Minor Arcana by Jack Sanderson Thwaite

A second tarot game in a row! But where Saint Simon’s Saw is a game where you actually do a reading for yourself, Minor Arcana is a game where you play a tarot deck. I mean: the player character is a tarot deck. At the beginning, you do some customisation of your history – but whatever the choices you make, things sound somewhat bleak and foreboding. Things certainly didn’t end well with your first possessor.

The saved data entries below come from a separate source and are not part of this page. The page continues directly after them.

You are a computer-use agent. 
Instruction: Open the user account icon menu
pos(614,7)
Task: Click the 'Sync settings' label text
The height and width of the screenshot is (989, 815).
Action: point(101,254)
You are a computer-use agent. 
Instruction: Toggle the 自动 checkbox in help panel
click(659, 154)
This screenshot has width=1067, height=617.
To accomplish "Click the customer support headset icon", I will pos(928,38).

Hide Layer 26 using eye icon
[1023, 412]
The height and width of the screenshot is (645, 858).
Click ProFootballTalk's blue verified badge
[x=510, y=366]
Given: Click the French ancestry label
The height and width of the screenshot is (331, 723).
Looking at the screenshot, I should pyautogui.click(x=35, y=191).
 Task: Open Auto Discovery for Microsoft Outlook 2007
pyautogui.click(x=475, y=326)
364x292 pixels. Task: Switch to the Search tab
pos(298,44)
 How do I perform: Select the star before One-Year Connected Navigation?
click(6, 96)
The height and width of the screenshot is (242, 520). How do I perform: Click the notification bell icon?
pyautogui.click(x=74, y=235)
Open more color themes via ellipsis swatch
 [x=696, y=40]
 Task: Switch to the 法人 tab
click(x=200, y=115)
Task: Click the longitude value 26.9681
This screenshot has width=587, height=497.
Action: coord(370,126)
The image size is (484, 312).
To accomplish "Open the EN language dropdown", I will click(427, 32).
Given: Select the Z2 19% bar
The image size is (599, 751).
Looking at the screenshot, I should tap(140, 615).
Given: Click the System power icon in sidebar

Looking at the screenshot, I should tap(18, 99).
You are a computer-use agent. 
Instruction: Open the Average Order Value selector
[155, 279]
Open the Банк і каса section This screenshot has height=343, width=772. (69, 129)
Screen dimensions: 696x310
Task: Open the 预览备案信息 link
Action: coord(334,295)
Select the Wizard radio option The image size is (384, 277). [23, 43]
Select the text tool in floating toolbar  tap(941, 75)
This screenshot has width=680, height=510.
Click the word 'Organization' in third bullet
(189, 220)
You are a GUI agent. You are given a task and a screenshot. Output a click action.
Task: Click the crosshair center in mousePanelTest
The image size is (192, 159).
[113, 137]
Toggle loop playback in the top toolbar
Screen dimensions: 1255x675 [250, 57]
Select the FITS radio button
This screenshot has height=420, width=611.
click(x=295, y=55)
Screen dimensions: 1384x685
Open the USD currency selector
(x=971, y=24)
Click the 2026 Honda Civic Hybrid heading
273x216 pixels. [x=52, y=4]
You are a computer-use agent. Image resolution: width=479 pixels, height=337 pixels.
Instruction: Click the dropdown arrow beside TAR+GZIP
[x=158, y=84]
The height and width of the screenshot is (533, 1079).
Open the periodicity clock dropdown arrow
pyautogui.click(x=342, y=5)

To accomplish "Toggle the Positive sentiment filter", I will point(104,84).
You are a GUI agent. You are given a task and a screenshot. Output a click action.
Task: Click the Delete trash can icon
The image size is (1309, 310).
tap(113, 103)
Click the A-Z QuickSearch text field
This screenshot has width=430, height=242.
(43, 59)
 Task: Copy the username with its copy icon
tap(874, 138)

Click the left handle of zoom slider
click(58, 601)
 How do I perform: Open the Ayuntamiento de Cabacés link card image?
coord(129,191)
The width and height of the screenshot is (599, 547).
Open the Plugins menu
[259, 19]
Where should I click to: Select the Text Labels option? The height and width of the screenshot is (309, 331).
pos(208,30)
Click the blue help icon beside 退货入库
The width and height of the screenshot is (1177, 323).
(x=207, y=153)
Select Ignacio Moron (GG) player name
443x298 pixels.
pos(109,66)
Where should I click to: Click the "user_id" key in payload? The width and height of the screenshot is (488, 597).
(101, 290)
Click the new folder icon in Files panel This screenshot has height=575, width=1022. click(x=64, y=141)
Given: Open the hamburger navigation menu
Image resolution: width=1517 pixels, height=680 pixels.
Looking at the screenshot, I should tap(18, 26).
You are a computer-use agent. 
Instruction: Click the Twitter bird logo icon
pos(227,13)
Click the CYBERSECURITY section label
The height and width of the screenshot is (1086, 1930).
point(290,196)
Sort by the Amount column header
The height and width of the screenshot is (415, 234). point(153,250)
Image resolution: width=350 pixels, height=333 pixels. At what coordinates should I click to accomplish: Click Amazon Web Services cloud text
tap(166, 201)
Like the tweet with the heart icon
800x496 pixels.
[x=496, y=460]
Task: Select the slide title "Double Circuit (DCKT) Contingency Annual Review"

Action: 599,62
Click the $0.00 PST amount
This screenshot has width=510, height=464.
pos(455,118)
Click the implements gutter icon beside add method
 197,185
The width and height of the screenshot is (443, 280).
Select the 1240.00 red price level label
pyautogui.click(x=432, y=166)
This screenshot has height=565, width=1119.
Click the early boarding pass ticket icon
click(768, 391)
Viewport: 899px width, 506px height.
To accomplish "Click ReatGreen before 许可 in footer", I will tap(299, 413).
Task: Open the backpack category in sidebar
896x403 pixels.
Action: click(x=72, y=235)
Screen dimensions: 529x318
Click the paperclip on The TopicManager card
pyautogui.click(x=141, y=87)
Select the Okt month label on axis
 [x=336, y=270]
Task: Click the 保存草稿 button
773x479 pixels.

You then do two quick readings. As a deck of cards, your job is to state which card comes out on top. You then feel what happens to the customer whose reading you did; and while the card you chose does make a difference, there’s one thing it doesn’t make a difference to: the fact that the customer is going to make a bad choice and die horribly. This is an interesting use of choice. One does have a choice; the choice makes a lot of difference in terms of narrative colour; but you seem to be fated to lead people to their doom.

The game ends when you are stolen by a collector who wants to analyse you. Or does it? In fact, you are invited to start over; and when you do so, some new options come up. Nothing major, just enough to suggest that new pathways may be open to you. Persevere, and the truth comes out: you admit to your new owner that you are, in fact, cursed; and that by having stolen you, they too are now doomed to die a horrible death.

I like the twist on the classic horror theme (“there’s a book and if you read it you die… and it’s this book!”) here, where it’s quite unexpected. Shades of Spider and Web here? I do wonder whether the story would have been a bit more coherent, and would have had a bit more payoff, if the owner had been introduced as a framing device also at the beginning of the story. Still – fun. The writing is also quite strong.